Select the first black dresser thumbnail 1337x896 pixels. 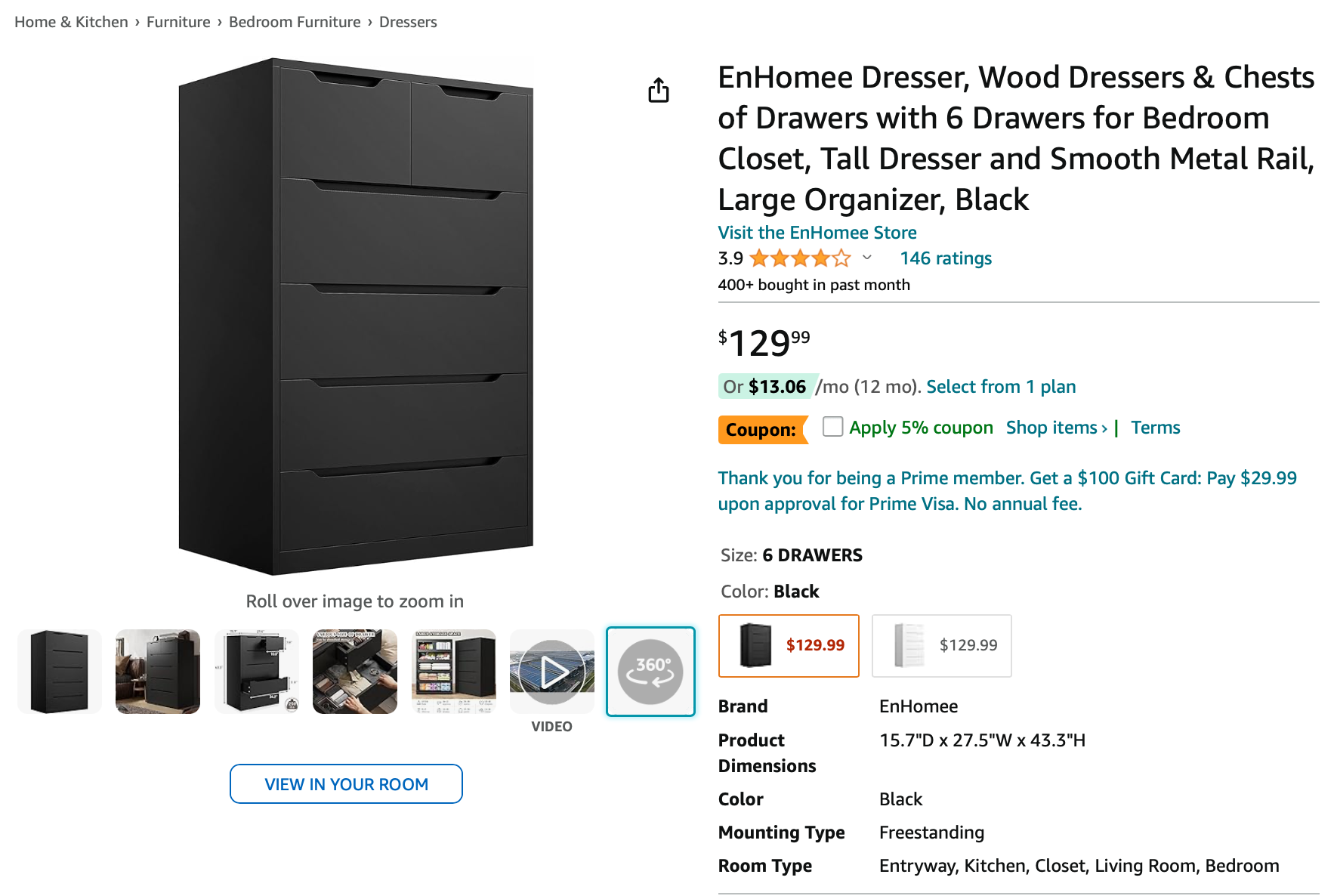[x=60, y=672]
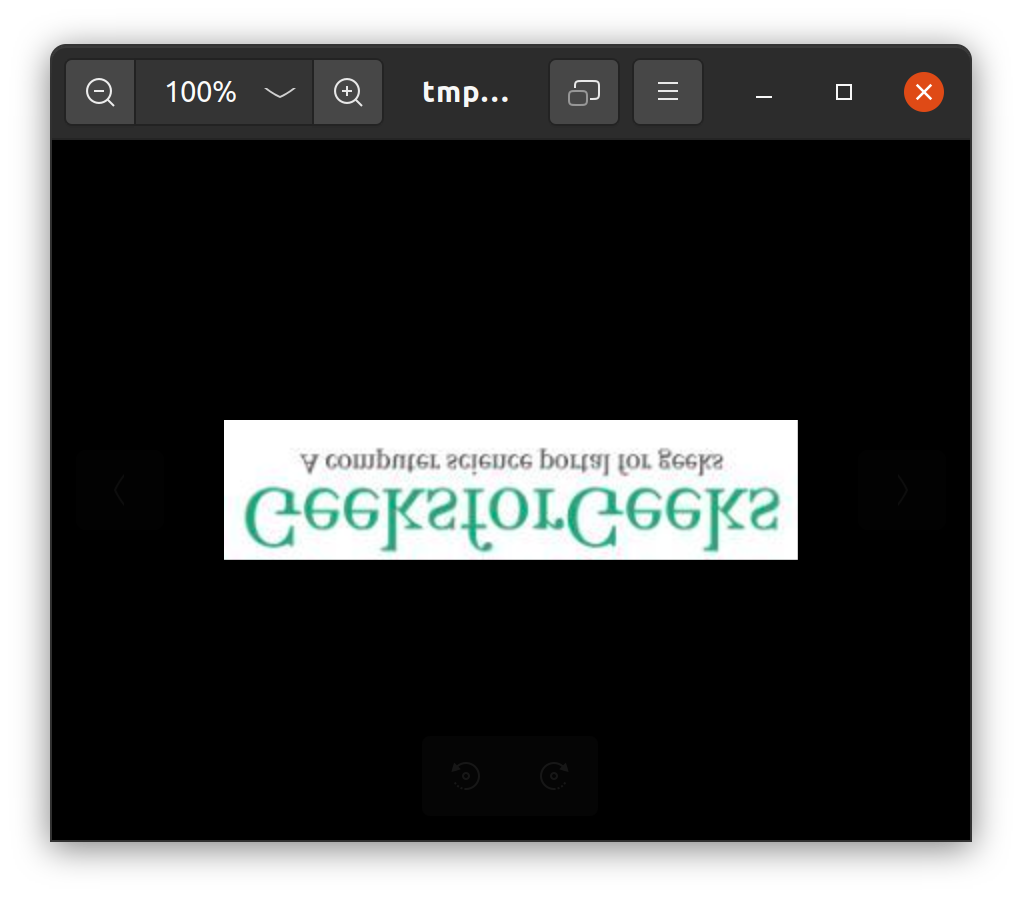Click the zoom in magnifier icon

[348, 93]
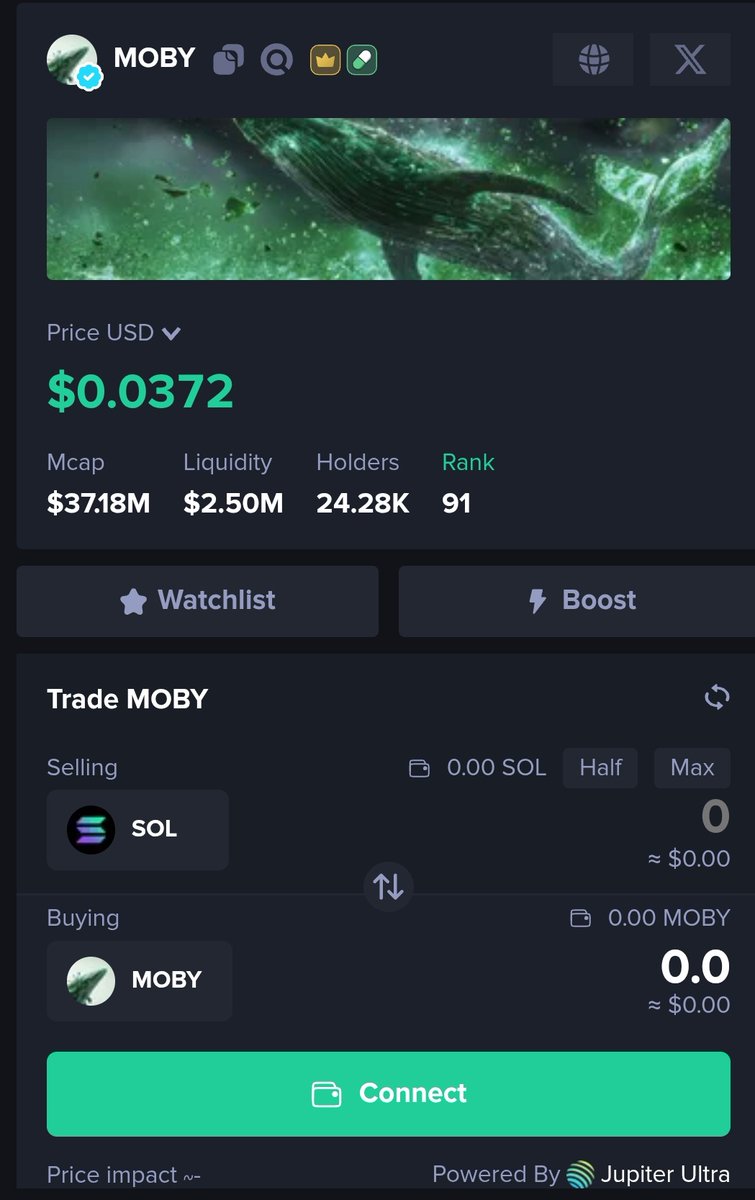Click the MOBY whale banner image
This screenshot has height=1200, width=755.
[389, 199]
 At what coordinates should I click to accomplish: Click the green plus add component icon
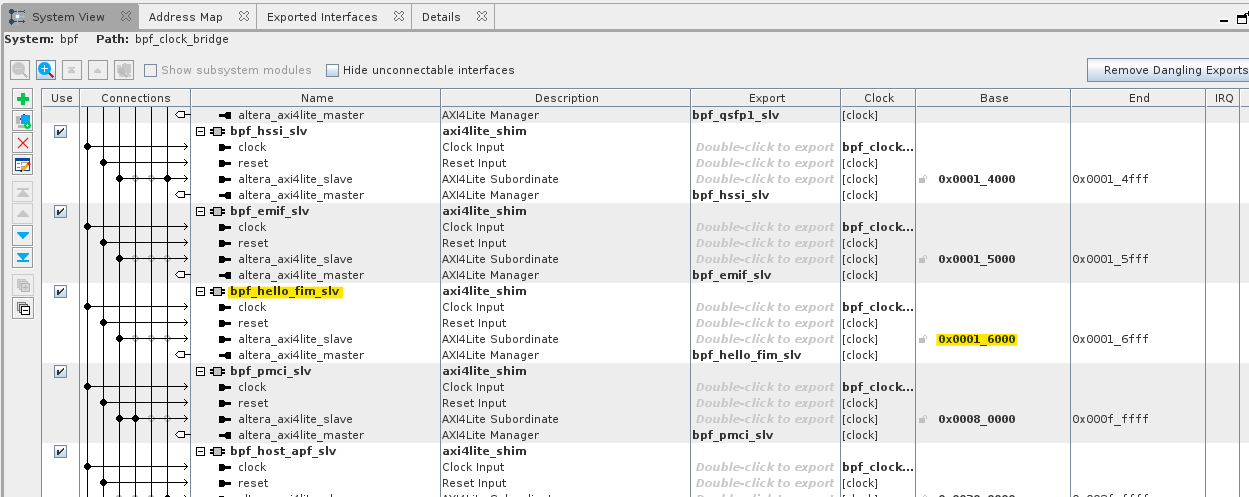(23, 99)
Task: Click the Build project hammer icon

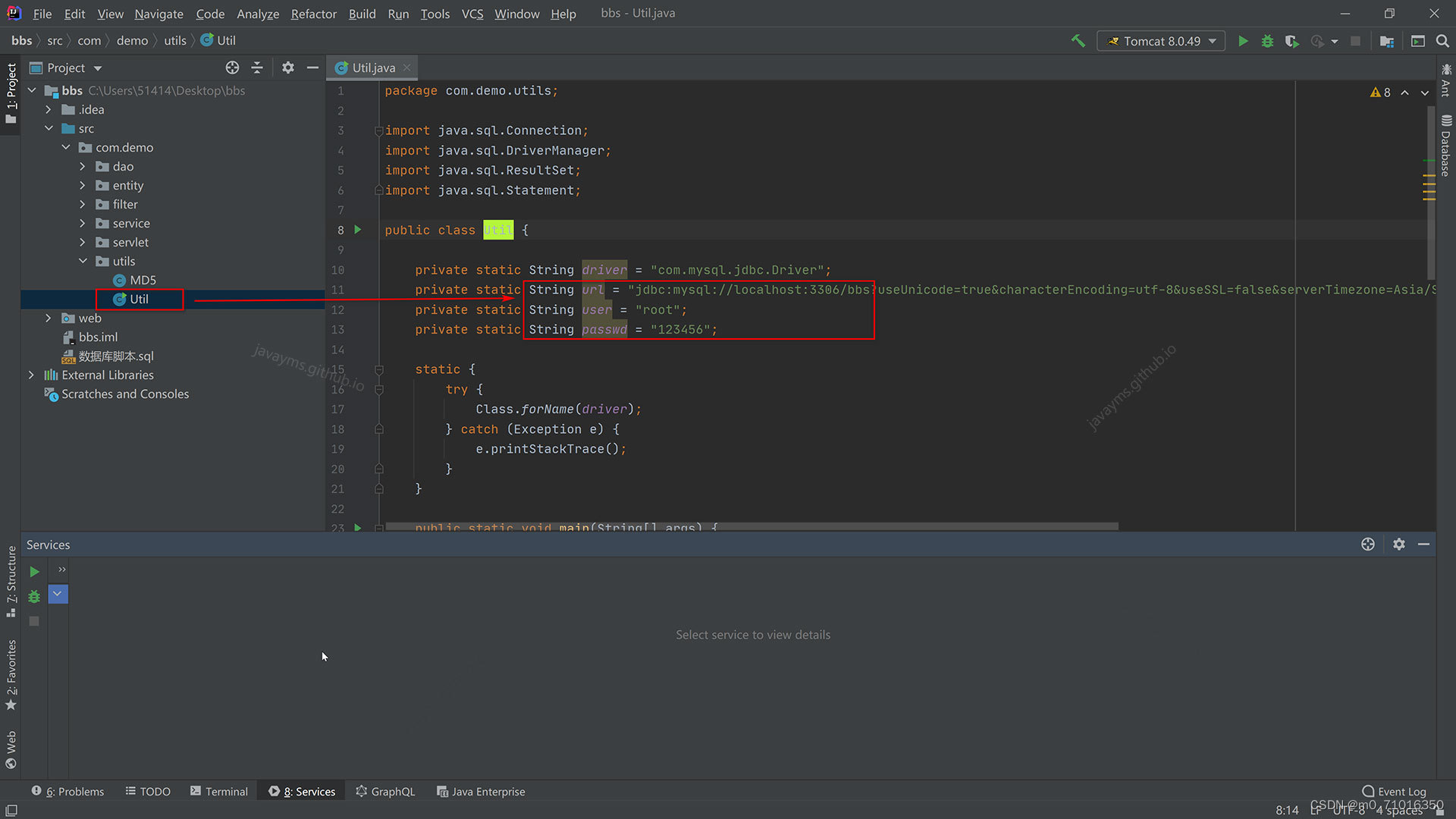Action: point(1078,41)
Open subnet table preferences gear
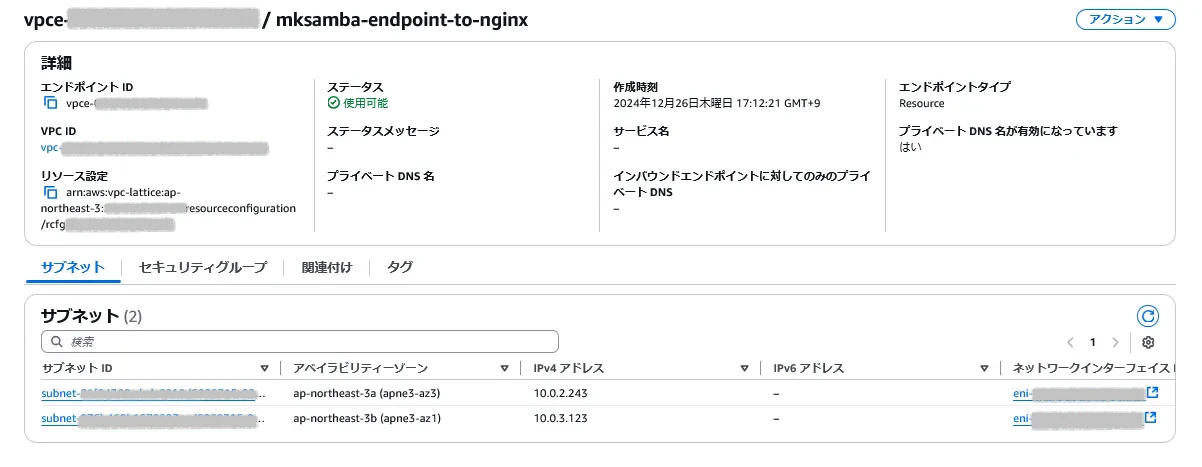Screen dimensions: 1202x467 [1148, 342]
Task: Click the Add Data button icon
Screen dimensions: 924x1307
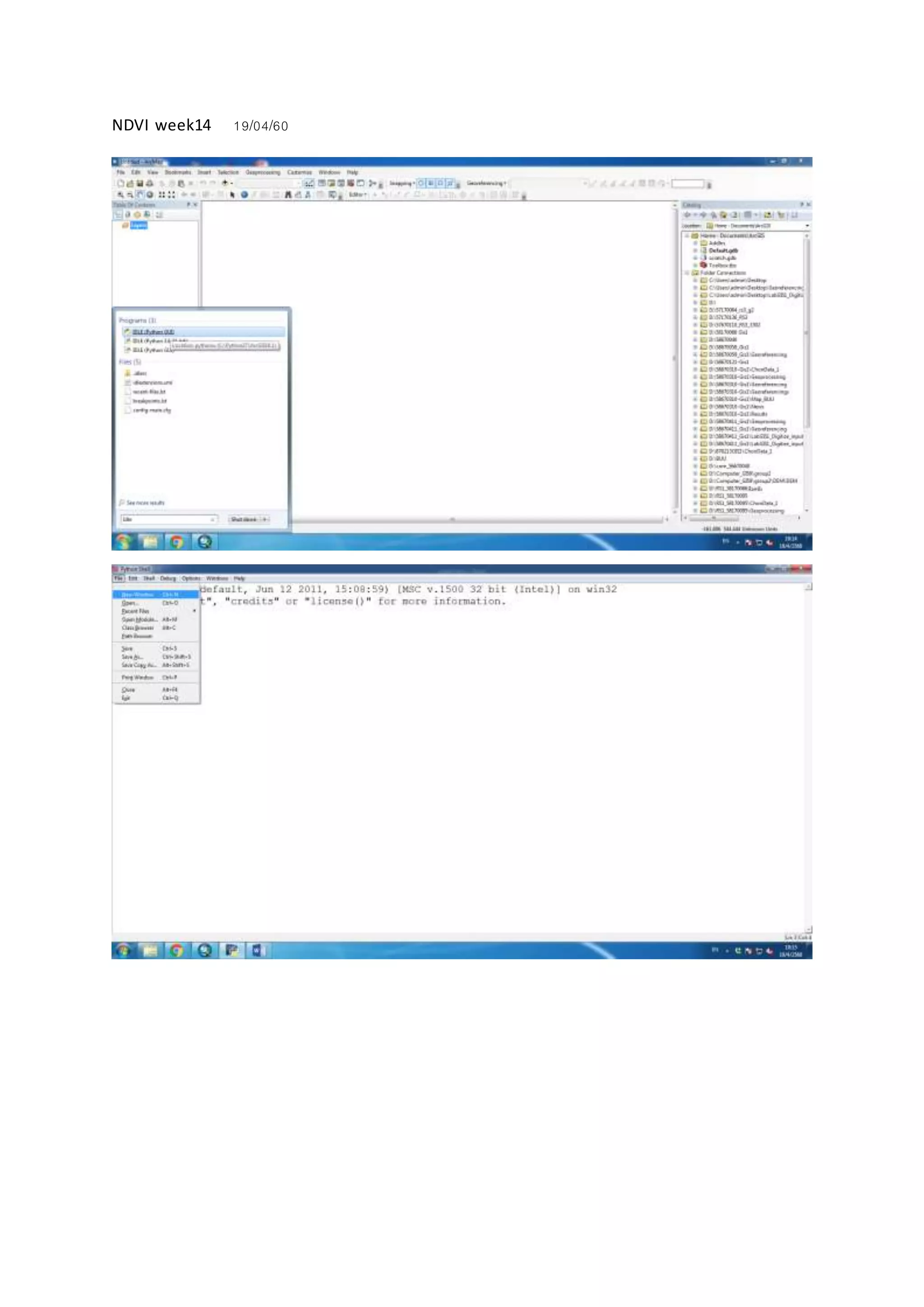Action: 225,183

——

→ **Written problem**: Can you copy the rows above verbatim, starting at the line that contains "Task: Click the Build project hammer icon" and stopping after the final line of the rows, with the pictures left out?

→ **Exercise result**:
Task: Click the Build project hammer icon

Action: point(1078,41)
Open subnet table preferences gear
Screen dimensions: 1202x467 [1148, 342]
Task: Click the Add Data button icon
Screen dimensions: 924x1307
Action: 225,183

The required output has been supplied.